Work item -
Repeat the data below exactly, dropping any pictures it holds.

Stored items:
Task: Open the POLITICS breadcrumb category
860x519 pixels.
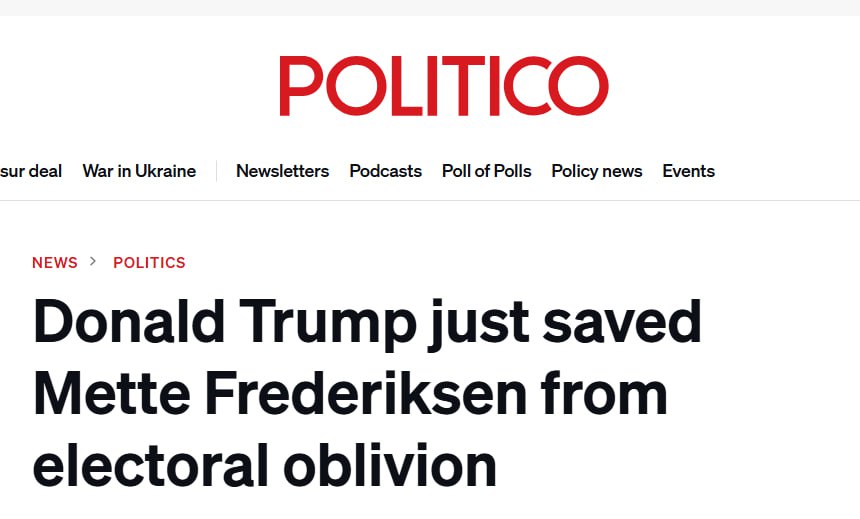Action: [149, 262]
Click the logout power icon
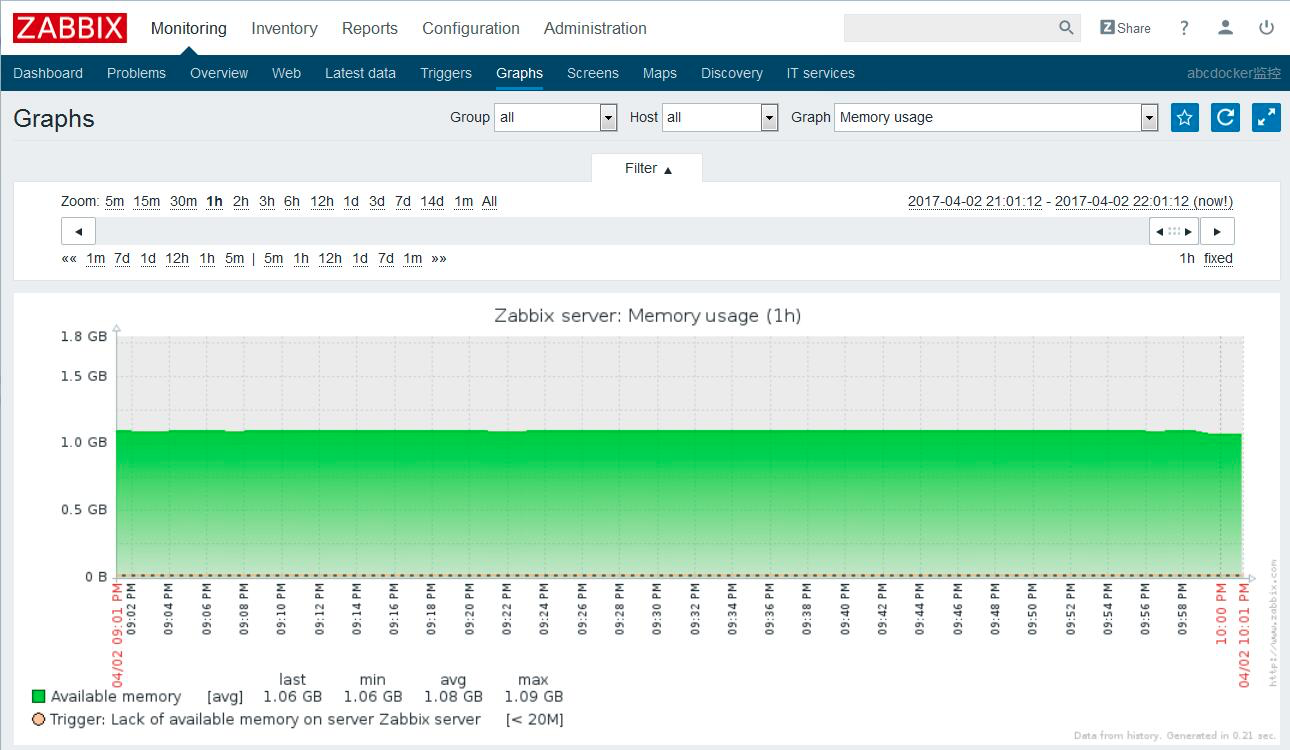Viewport: 1290px width, 750px height. click(1266, 28)
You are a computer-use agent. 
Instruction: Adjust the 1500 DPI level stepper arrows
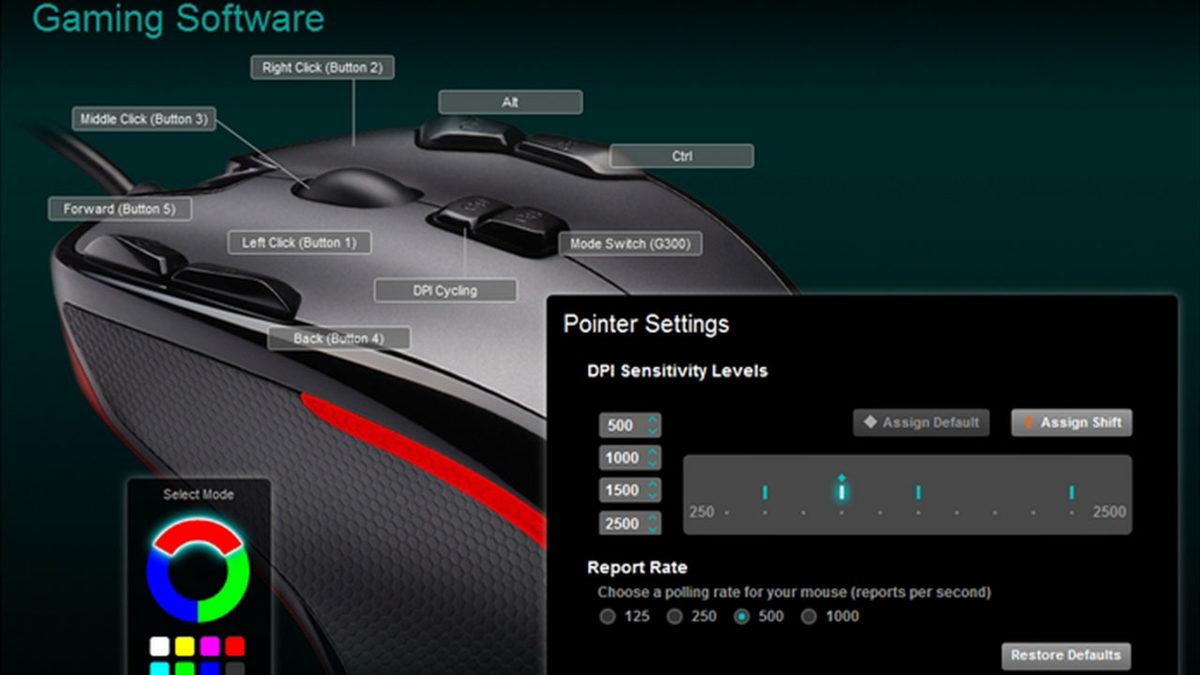click(653, 491)
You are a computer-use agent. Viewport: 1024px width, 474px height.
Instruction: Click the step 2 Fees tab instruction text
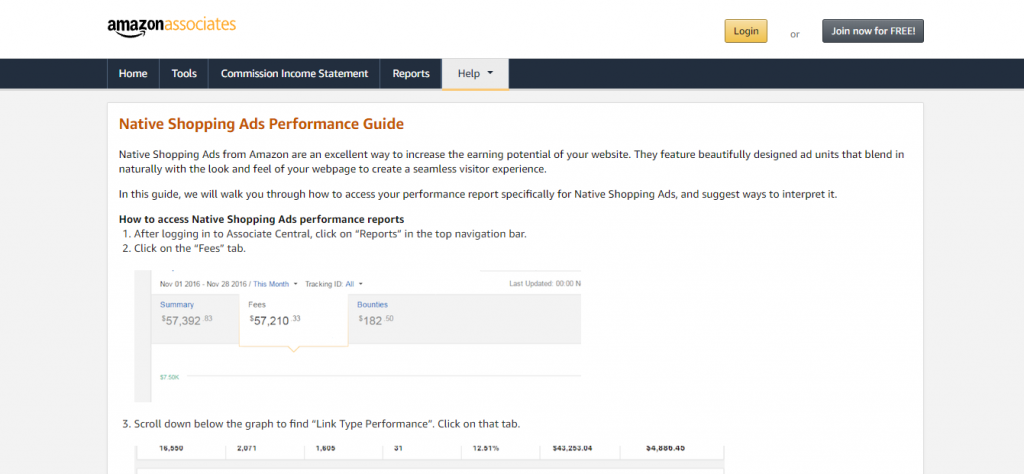pos(190,248)
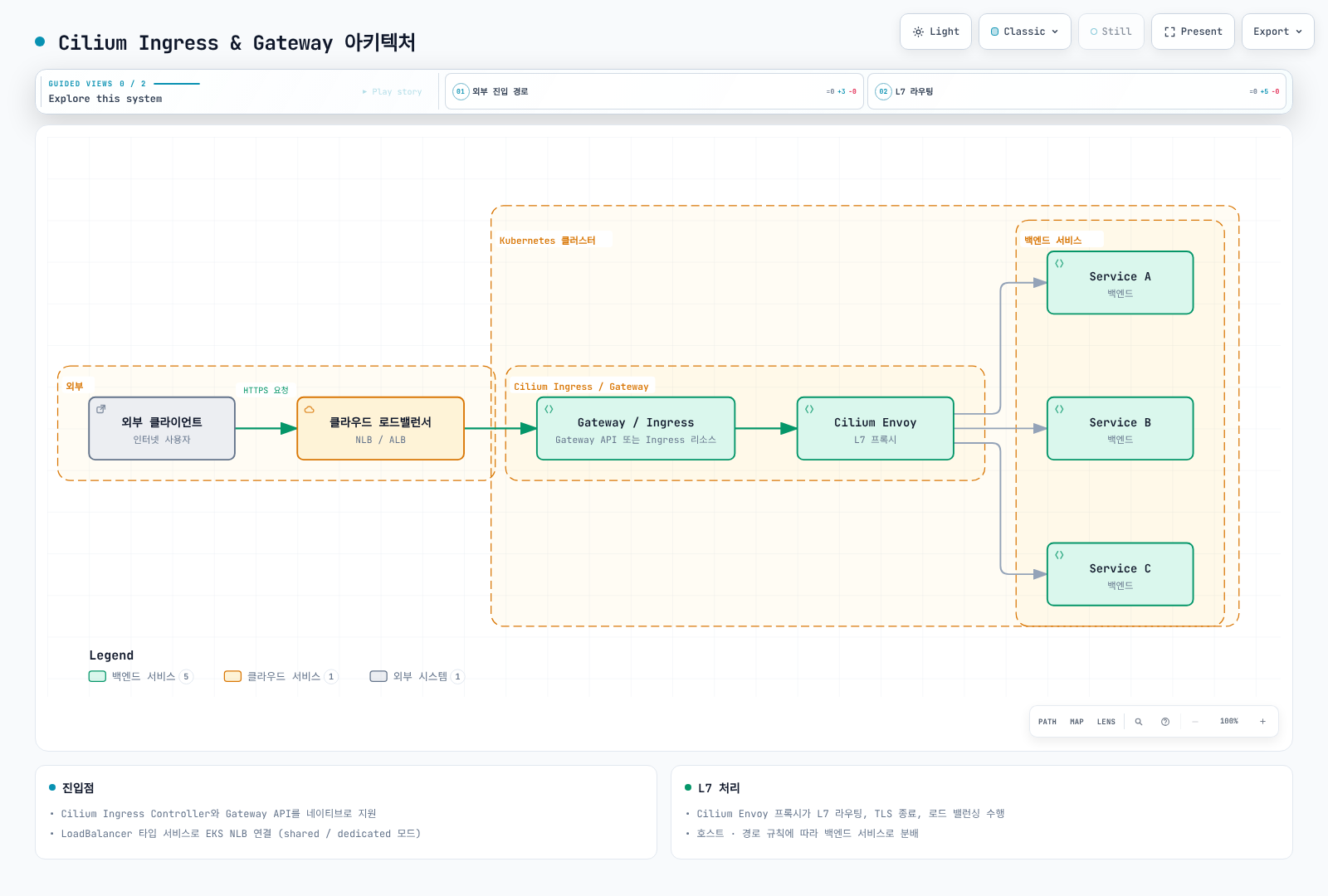Click the cloud icon on 클라우드 로드밸런서 node
1328x896 pixels.
[310, 410]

Task solution -
Task: Open the POLITICS breadcrumb category
860x519 pixels.
Action: [149, 262]
Click the logout power icon
Viewport: 1290px width, 750px height. click(1266, 28)
You are a computer-use agent. 
Instruction: Adjust the 1500 DPI level stepper arrows
click(653, 491)
You are a computer-use agent. Viewport: 1024px width, 474px height.
Instruction: Click the step 2 Fees tab instruction text
pos(190,248)
Click the cloud icon on 클라우드 로드밸런서 node
1328x896 pixels.
[310, 410]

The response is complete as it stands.